Nella sua conquista mondiale Uber ha seminato proteste, denunce e persino prese di posizione governative, dagli Usa alla Francia, da Londra a Milano, dove i tassisti hanno reagito con la cortese minaccia di bloccare la città nei giorni dell'Expo. Lo scontro è titanico nei livelli d'antipatia che caratterizzano i due partecipanti: da una parte i citati taxi, dall'altra un colosso controllato da Travis Kalanick, nome, volto e capacità diplomatiche da supervillain della Marvel.

Lo scontro però è già stato vinto da Uber, la cui arroganza si basa sul destino scritto dell'industria dei taxi, specie quella italiana, appesantita da licenze e regole medievali che rendono il mercato dei tassisti aperto quanto quello dei gondolieri a Venezia: una casta che per decenni ha goduto di un anomalo monopolio delle strade cittadine, rifiutando aperture con la minaccia sempre pronta del "blocchiamo le strade."
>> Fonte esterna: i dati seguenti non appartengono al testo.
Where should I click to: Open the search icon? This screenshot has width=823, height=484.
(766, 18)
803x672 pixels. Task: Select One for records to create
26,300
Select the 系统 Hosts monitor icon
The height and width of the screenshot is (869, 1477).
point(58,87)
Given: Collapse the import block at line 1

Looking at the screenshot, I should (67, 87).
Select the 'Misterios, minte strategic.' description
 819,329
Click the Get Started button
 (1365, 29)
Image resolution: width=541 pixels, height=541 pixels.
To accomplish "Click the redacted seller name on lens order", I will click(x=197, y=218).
I più noiosi tra di voi ricorderanno la riforma Bersani del 2006, con la quale l'allora ministro provò a liberalizzare—più o meno—il mercato dei taxi. Immagino sappiate come andò finire: i tassisti scesero in piazza, bloccarono Roma e misero in chiaro quale parte tra una categoria sociale e il Governo avesse l'ultima parola sulla suddetta categoria sociale. In quel caso furono i tassisti e disruptare di mazzate la politica: Uber però non è Bersani.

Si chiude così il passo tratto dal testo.